Search code examples
pythonmatplotlibplotscatter-plot

Adding y=x to a matplotlib scatter plot if I haven't kept track of all the data points that went in


Here's some code that does scatter plot of a number of different series using matplotlib and then adds the line y=x:

import numpy as np, matplotlib.pyplot as plt, matplotlib.cm as cm, pylab

nseries = 10
colors = cm.rainbow(np.linspace(0, 1, nseries))

all_x = []
all_y = []
for i in range(nseries):
    x = np.random.random(12)+i/10.0
    y = np.random.random(12)+i/5.0
    plt.scatter(x, y, color=colors[i])
    all_x.extend(x)
    all_y.extend(y)

# Could I somehow do the next part (add identity_line) if I haven't been keeping track of all the x and y values I've seen?
identity_line = np.linspace(max(min(all_x), min(all_y)),
                            min(max(all_x), max(all_y)))
plt.plot(identity_line, identity_line, color="black", linestyle="dashed", linewidth=3.0)

plt.show()

In order to achieve this I've had to keep track of all the x and y values that went into the scatter plot so that I know where identity_line should start and end.
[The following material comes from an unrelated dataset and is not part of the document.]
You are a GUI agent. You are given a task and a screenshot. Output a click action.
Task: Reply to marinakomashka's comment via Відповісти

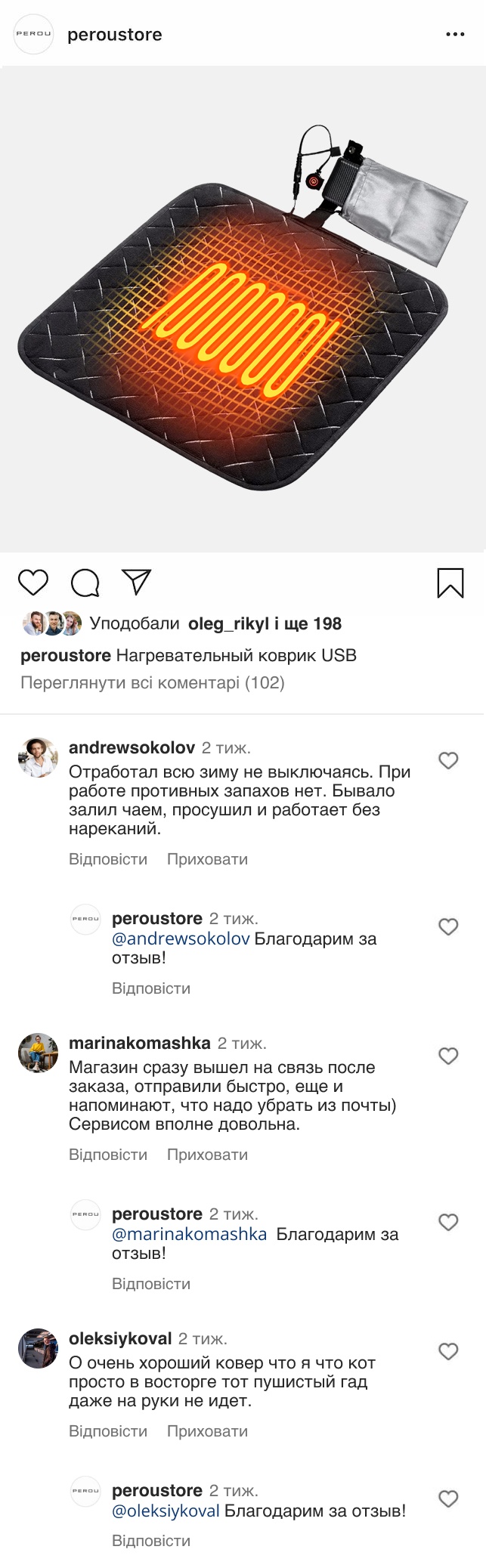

Is there a way I can get y=x to show up even if I don't have a list of all the points that I plotted? I would think that something in matplotlib can give me a list of all the points after the fact, but I haven't been able to figure out how to get that list.


Solution

  • Starting with matplotlib 3.3 this has been made very simple with the axline method which only needs a point and a slope. To plot x=y:

    ax.axline((0, 0), slope=1)
    

    You don't need to look at your data to use this because the point you specify (i.e. here (0,0)) doesn't actually need to be in your data or plotting range.